28 juin 2006 — Au temps du Watergate, le cri des commentateurs occidentaux et zélés, en général européens, en général français (on a l’anti-américanisme qu’on peut), — ce cri fut unanime et unanimement zélote : “Il n’y a qu’en Amérique que cela peut arriver”. (Cela ? Que la Loi, écartant tous les arguments du réalisme et agissant au nom du rigorisme de la vertu du Droit, renvoie son président, ou le fasse partir, parce qu’il a violé les lois.) Mais il y en eut fort peu pour dire : “comment est-il possible qu’un tel escroc soit parvenu à la présidence de la plus grande puissance du monde ?” (Encore Nixon n’était-il pas le pire puisque ses prédécesseurs firent comme lui et ne furent pas pris.)

####################

** CONSIGNE 1 **
Selon le texte sur le Watergate, quel cri les commentateurs occidentaux ont-ils lancé à l’époque de cette affaire ?
** CONSIGNE 2 **
Prolongez le texte sur le Watergate en reprenant juste après sa dernière phrase.

** DONNÉES ENREGISTRÉES **
####################

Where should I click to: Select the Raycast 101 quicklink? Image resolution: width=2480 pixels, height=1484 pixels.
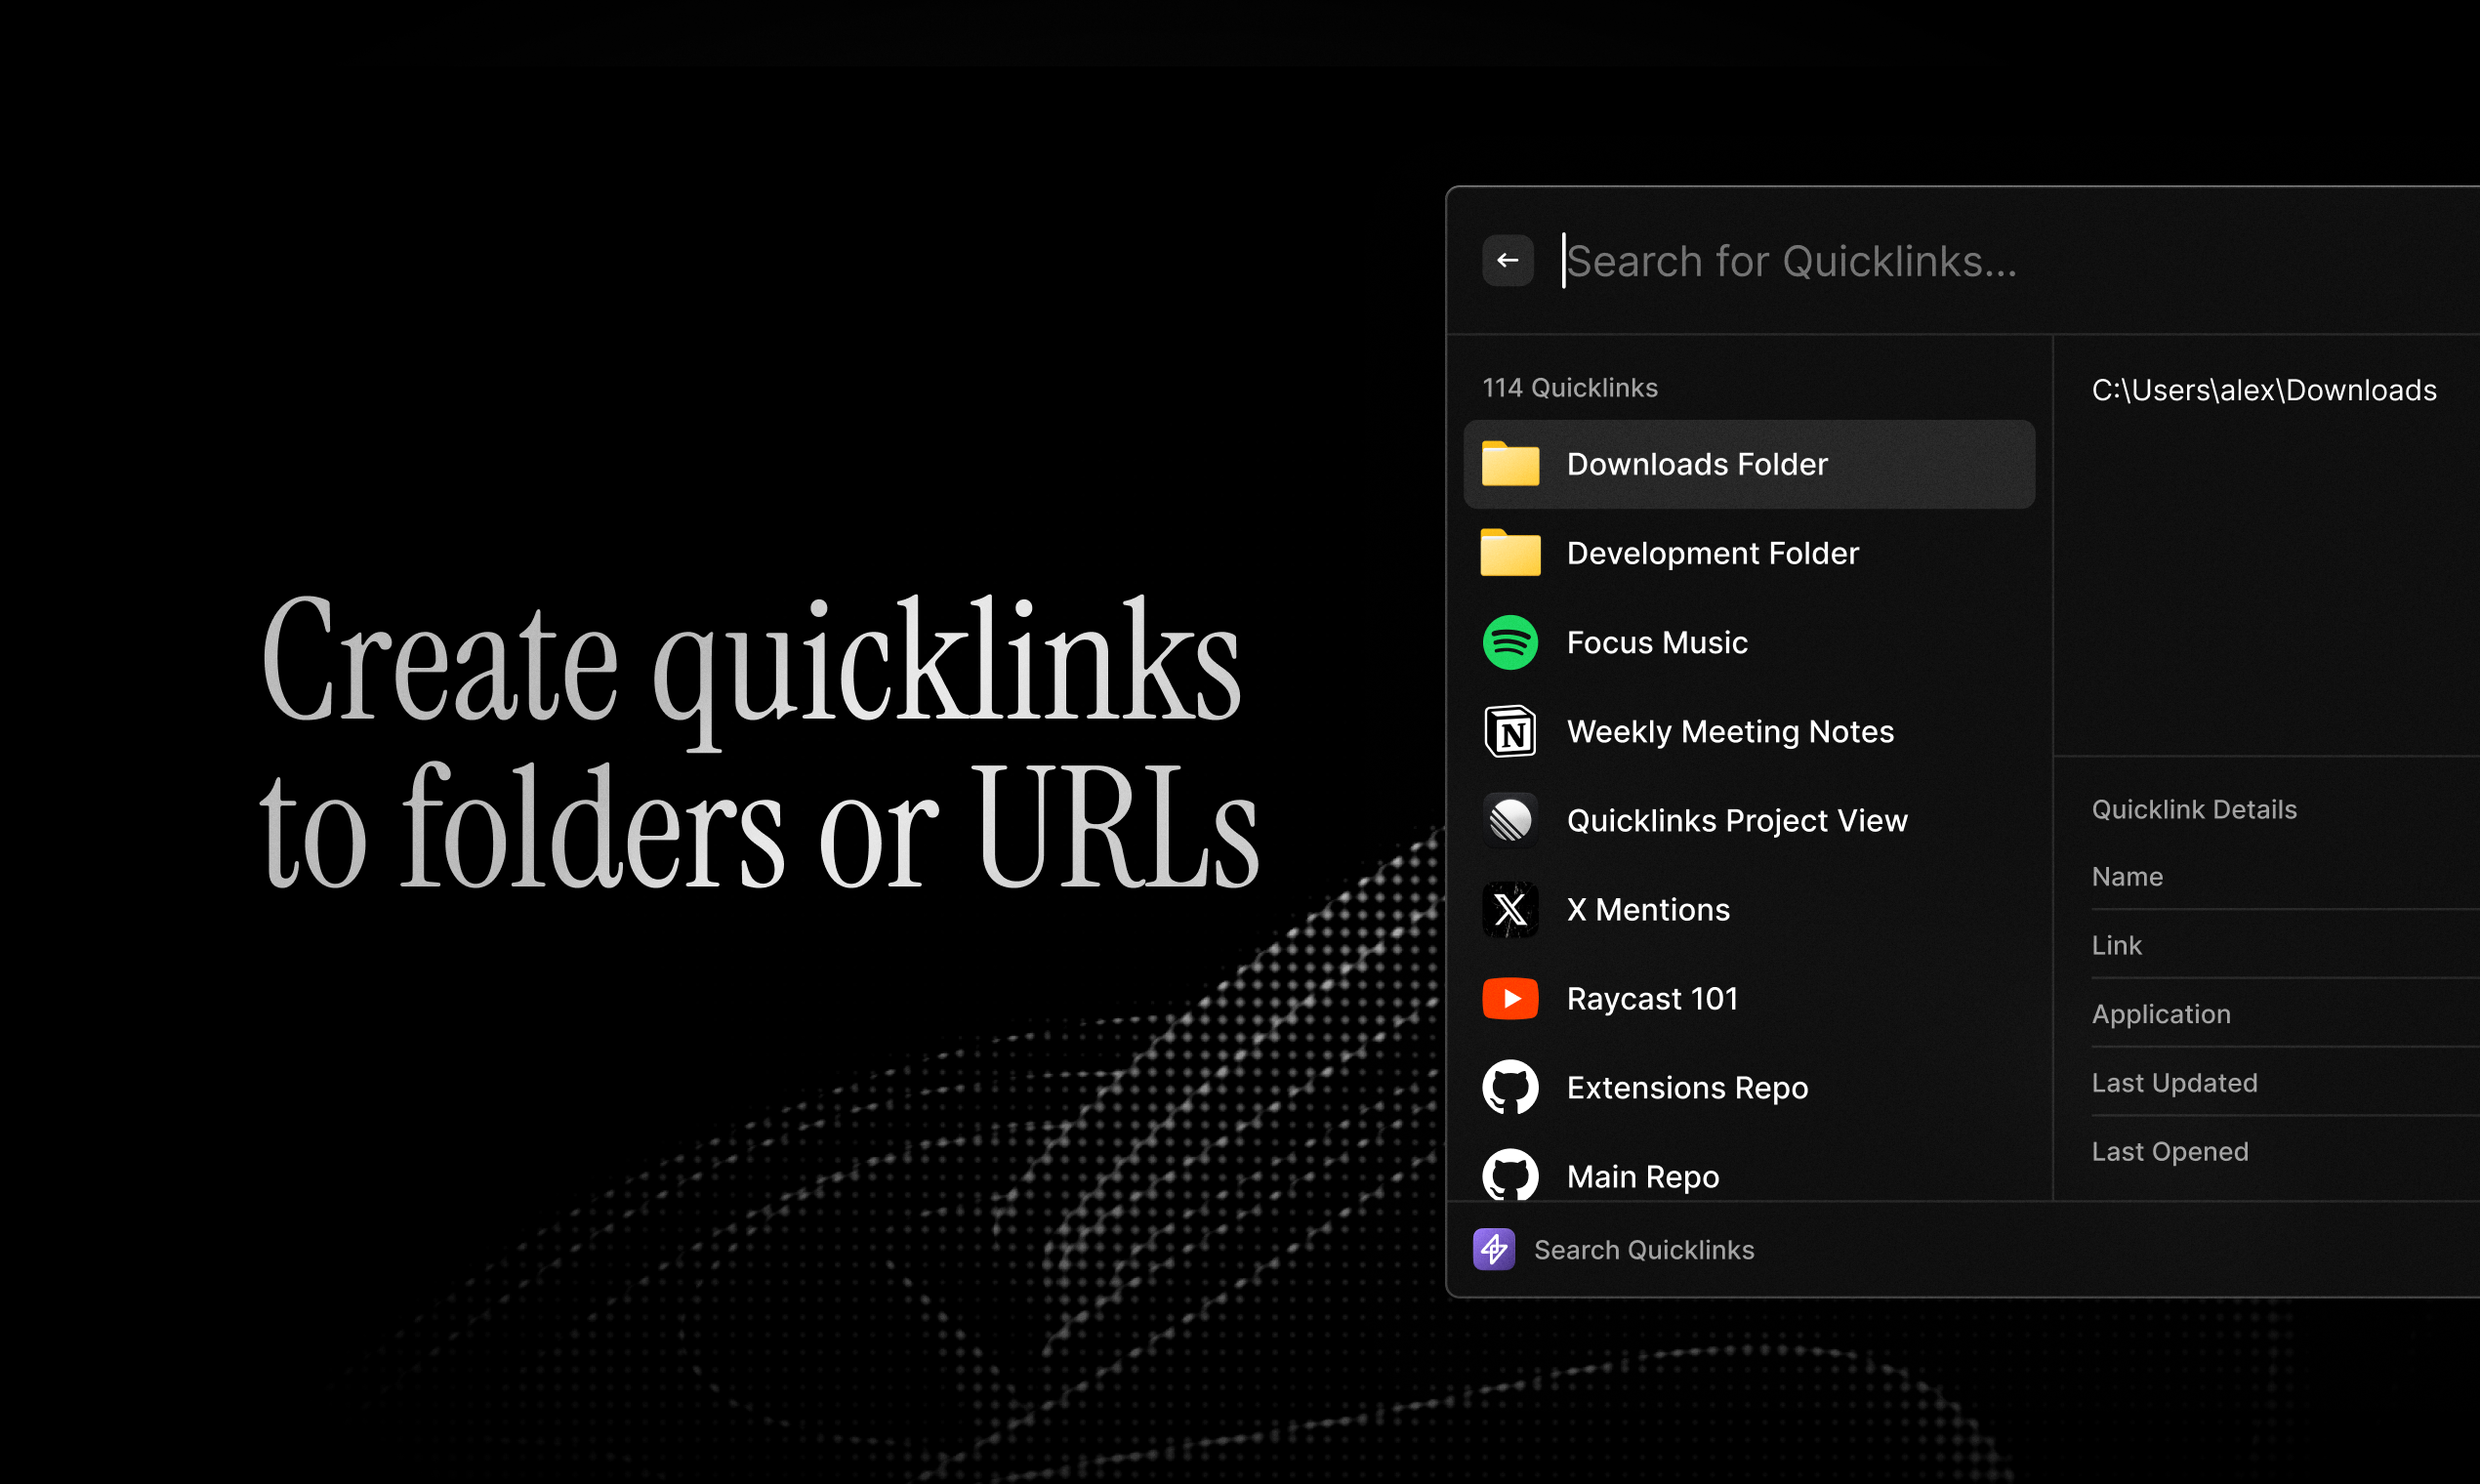click(x=1652, y=999)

####################

** CORRIGÉ 1 **
« Il n’y a qu’en Amérique que cela peut arriver. »

** CORRIGÉ 2 **
La vertu américaniste existe, sans aucun doute ; mais ainsi est fait ce pays, à l’image des puritains originels et en l’absence de réelle puissance publique, que lorsque cette vertu se manifeste c’est que le vice a pris ses aises et qu'une menace mortelle presse l'édifice. Avec les “méga-donations” de Bill Gates et de Warren Buffet ($60 milliards à eux deux), nous y sommes. La vertu est incontestable et elle est belle, mais elle se manifeste parce que le vice est immense. Et si la vertu américaniste se manifeste pour traiter les effets du vice globalisé, c’est qu’il y a anguille sous roche ; c’est que l’américanisme pourrait bien avoir senti que le vice globalisé a des racines américanistes…

En attendant, sur l’acte de Gates-Buffet, nous avons choisi deux réactions.

Celle du Daily Telegraph, évidemment à la gloire de la grande et éternelle Amérique (« …latest chapter in America's great philanthropic tradition… », bla bla bla), assortie des clins d’yeux qui vont bien.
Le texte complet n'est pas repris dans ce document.